[Saved data entries]
· · · · · · ·

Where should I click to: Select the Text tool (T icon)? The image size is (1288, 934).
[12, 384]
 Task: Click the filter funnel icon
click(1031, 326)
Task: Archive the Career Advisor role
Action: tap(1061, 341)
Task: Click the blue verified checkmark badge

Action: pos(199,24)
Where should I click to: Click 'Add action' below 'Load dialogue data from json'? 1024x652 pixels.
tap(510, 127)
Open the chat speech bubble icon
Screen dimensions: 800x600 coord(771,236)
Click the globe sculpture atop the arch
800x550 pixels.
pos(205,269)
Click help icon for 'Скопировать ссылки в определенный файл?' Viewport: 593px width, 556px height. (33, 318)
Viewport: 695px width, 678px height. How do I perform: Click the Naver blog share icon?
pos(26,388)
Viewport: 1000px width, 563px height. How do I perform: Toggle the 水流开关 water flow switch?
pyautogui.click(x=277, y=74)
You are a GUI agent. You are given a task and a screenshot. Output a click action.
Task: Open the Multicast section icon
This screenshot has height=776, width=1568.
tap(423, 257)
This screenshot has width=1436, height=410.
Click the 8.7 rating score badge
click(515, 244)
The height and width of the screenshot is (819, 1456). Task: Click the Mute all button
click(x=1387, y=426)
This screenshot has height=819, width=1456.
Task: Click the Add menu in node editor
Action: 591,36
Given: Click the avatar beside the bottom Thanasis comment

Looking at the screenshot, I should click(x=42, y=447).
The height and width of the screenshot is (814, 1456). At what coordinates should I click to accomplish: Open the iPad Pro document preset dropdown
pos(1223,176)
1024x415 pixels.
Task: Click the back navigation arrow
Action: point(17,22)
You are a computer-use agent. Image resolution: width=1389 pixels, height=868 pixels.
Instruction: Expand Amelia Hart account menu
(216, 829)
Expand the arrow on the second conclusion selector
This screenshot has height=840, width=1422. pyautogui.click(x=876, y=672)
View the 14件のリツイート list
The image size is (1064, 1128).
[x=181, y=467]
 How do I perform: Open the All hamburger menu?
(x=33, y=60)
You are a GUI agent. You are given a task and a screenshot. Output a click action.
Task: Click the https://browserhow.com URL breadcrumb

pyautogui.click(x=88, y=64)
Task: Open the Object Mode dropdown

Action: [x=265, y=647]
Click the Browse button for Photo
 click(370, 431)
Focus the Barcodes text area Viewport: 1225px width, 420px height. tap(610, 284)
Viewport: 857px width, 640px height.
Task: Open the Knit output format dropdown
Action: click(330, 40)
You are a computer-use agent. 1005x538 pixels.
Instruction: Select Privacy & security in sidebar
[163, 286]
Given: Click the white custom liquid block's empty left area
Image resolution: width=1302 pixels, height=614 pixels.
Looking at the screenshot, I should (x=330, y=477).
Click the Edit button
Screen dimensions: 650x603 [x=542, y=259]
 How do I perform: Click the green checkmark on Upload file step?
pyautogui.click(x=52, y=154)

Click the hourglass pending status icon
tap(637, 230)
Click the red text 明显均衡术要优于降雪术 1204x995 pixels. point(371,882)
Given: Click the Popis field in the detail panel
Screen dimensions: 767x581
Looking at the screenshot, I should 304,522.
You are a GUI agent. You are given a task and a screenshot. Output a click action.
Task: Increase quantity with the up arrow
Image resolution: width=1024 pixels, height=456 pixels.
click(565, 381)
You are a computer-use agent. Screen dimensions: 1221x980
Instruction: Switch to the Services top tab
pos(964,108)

· · · · · · ·

ASSIGNED TASK: Nothing should be missing: every line above must be reproduced exactly.

ANSWER BOX:
Where should I click to: Select the Text tool (T icon)? The image size is (1288, 934).
[12, 384]
 Task: Click the filter funnel icon
click(1031, 326)
Task: Archive the Career Advisor role
Action: tap(1061, 341)
Task: Click the blue verified checkmark badge

Action: pos(199,24)
Where should I click to: Click 'Add action' below 'Load dialogue data from json'? 1024x652 pixels.
tap(510, 127)
Open the chat speech bubble icon
Screen dimensions: 800x600 coord(771,236)
Click the globe sculpture atop the arch
800x550 pixels.
pos(205,269)
Click help icon for 'Скопировать ссылки в определенный файл?' Viewport: 593px width, 556px height. (33, 318)
Viewport: 695px width, 678px height. How do I perform: Click the Naver blog share icon?
pos(26,388)
Viewport: 1000px width, 563px height. How do I perform: Toggle the 水流开关 water flow switch?
pyautogui.click(x=277, y=74)
You are a GUI agent. You are given a task and a screenshot. Output a click action.
Task: Open the Multicast section icon
This screenshot has height=776, width=1568.
tap(423, 257)
This screenshot has width=1436, height=410.
Click the 8.7 rating score badge
click(515, 244)
The height and width of the screenshot is (819, 1456). Task: Click the Mute all button
click(x=1387, y=426)
This screenshot has height=819, width=1456.
Task: Click the Add menu in node editor
Action: 591,36
Given: Click the avatar beside the bottom Thanasis comment

Looking at the screenshot, I should click(x=42, y=447).
The height and width of the screenshot is (814, 1456). At what coordinates should I click to accomplish: Open the iPad Pro document preset dropdown
pos(1223,176)
1024x415 pixels.
Task: Click the back navigation arrow
Action: point(17,22)
You are a computer-use agent. Image resolution: width=1389 pixels, height=868 pixels.
Instruction: Expand Amelia Hart account menu
(216, 829)
Expand the arrow on the second conclusion selector
This screenshot has height=840, width=1422. pyautogui.click(x=876, y=672)
View the 14件のリツイート list
The image size is (1064, 1128).
[x=181, y=467]
 How do I perform: Open the All hamburger menu?
(x=33, y=60)
You are a GUI agent. You are given a task and a screenshot. Output a click action.
Task: Click the https://browserhow.com URL breadcrumb

pyautogui.click(x=88, y=64)
Task: Open the Object Mode dropdown

Action: [x=265, y=647]
Click the Browse button for Photo
 click(370, 431)
Focus the Barcodes text area Viewport: 1225px width, 420px height. tap(610, 284)
Viewport: 857px width, 640px height.
Task: Open the Knit output format dropdown
Action: click(330, 40)
You are a computer-use agent. 1005x538 pixels.
Instruction: Select Privacy & security in sidebar
[163, 286]
Given: Click the white custom liquid block's empty left area
Image resolution: width=1302 pixels, height=614 pixels.
Looking at the screenshot, I should (x=330, y=477).
Click the Edit button
Screen dimensions: 650x603 [x=542, y=259]
 How do I perform: Click the green checkmark on Upload file step?
pyautogui.click(x=52, y=154)

Click the hourglass pending status icon
tap(637, 230)
Click the red text 明显均衡术要优于降雪术 1204x995 pixels. point(371,882)
Given: Click the Popis field in the detail panel
Screen dimensions: 767x581
Looking at the screenshot, I should 304,522.
You are a GUI agent. You are given a task and a screenshot. Output a click action.
Task: Increase quantity with the up arrow
Image resolution: width=1024 pixels, height=456 pixels.
click(565, 381)
You are a computer-use agent. Screen dimensions: 1221x980
Instruction: Switch to the Services top tab
pos(964,108)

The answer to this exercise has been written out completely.